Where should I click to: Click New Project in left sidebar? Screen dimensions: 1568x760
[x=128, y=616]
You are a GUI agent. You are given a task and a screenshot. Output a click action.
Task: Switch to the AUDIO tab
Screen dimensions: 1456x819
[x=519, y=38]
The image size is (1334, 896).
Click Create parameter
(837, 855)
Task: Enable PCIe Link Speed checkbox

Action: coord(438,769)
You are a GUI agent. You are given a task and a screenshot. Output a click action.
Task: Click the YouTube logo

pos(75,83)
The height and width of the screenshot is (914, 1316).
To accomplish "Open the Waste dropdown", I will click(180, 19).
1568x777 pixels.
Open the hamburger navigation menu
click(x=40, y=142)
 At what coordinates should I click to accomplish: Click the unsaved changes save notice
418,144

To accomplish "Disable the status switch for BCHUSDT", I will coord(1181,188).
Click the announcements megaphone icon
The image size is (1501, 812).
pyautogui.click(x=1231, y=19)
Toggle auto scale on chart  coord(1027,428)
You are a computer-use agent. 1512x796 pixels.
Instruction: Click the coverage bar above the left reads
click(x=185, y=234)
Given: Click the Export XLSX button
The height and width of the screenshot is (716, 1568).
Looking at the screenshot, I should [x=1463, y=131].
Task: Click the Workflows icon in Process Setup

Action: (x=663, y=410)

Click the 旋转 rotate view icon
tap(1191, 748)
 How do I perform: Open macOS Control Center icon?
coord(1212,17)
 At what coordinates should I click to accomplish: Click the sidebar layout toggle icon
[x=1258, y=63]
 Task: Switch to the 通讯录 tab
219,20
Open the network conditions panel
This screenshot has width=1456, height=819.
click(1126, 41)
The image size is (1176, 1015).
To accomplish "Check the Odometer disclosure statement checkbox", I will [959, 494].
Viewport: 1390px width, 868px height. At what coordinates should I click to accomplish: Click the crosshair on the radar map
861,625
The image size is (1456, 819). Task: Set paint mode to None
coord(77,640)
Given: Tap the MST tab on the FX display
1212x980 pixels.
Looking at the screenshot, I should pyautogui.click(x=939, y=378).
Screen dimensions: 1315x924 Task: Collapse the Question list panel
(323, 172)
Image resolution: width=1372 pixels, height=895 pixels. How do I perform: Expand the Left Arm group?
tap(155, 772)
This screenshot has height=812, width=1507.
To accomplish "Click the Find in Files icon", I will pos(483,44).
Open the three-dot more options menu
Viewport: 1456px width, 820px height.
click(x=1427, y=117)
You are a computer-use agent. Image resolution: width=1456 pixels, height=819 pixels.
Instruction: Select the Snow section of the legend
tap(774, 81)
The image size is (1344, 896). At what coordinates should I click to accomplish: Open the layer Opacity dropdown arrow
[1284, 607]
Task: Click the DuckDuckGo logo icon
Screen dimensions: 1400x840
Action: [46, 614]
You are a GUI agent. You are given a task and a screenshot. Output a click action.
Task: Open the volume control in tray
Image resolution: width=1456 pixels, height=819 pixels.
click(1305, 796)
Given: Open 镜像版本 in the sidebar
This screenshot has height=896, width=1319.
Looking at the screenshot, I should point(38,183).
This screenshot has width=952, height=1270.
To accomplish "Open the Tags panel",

TO DO> An exact copy of all the records is the only acceptable answer.

RESPONSE BELOW>
Where should I click to: Click New Project in left sidebar? Screen dimensions: 1568x760
[x=128, y=616]
You are a GUI agent. You are given a task and a screenshot. Output a click action.
Task: Switch to the AUDIO tab
Screen dimensions: 1456x819
[x=519, y=38]
The image size is (1334, 896).
Click Create parameter
(837, 855)
Task: Enable PCIe Link Speed checkbox

Action: coord(438,769)
You are a GUI agent. You are given a task and a screenshot. Output a click action.
Task: Click the YouTube logo

pos(75,83)
The height and width of the screenshot is (914, 1316).
To accomplish "Open the Waste dropdown", I will click(180, 19).
1568x777 pixels.
Open the hamburger navigation menu
click(x=40, y=142)
 At what coordinates should I click to accomplish: Click the unsaved changes save notice
418,144

To accomplish "Disable the status switch for BCHUSDT", I will coord(1181,188).
Click the announcements megaphone icon
The image size is (1501, 812).
pyautogui.click(x=1231, y=19)
Toggle auto scale on chart  coord(1027,428)
You are a computer-use agent. 1512x796 pixels.
Instruction: Click the coverage bar above the left reads
click(x=185, y=234)
Given: Click the Export XLSX button
The height and width of the screenshot is (716, 1568).
Looking at the screenshot, I should [x=1463, y=131].
Task: Click the Workflows icon in Process Setup

Action: (x=663, y=410)

Click the 旋转 rotate view icon
tap(1191, 748)
 How do I perform: Open macOS Control Center icon?
coord(1212,17)
 At what coordinates should I click to accomplish: Click the sidebar layout toggle icon
[x=1258, y=63]
 Task: Switch to the 通讯录 tab
219,20
Open the network conditions panel
This screenshot has width=1456, height=819.
click(1126, 41)
The image size is (1176, 1015).
To accomplish "Check the Odometer disclosure statement checkbox", I will [959, 494].
Viewport: 1390px width, 868px height. At what coordinates should I click to accomplish: Click the crosshair on the radar map
861,625
The image size is (1456, 819). Task: Set paint mode to None
coord(77,640)
Given: Tap the MST tab on the FX display
1212x980 pixels.
Looking at the screenshot, I should pyautogui.click(x=939, y=378).
Screen dimensions: 1315x924 Task: Collapse the Question list panel
(323, 172)
Image resolution: width=1372 pixels, height=895 pixels. How do I perform: Expand the Left Arm group?
tap(155, 772)
This screenshot has height=812, width=1507.
To accomplish "Click the Find in Files icon", I will pos(483,44).
Open the three-dot more options menu
Viewport: 1456px width, 820px height.
click(x=1427, y=117)
You are a computer-use agent. Image resolution: width=1456 pixels, height=819 pixels.
Instruction: Select the Snow section of the legend
tap(774, 81)
The image size is (1344, 896). At what coordinates should I click to accomplish: Open the layer Opacity dropdown arrow
[1284, 607]
Task: Click the DuckDuckGo logo icon
Screen dimensions: 1400x840
Action: [46, 614]
You are a GUI agent. You are given a task and a screenshot. Output a click action.
Task: Open the volume control in tray
Image resolution: width=1456 pixels, height=819 pixels.
click(1305, 796)
Given: Open 镜像版本 in the sidebar
This screenshot has height=896, width=1319.
Looking at the screenshot, I should point(38,183).
This screenshot has width=952, height=1270.
To accomplish "Open the Tags panel",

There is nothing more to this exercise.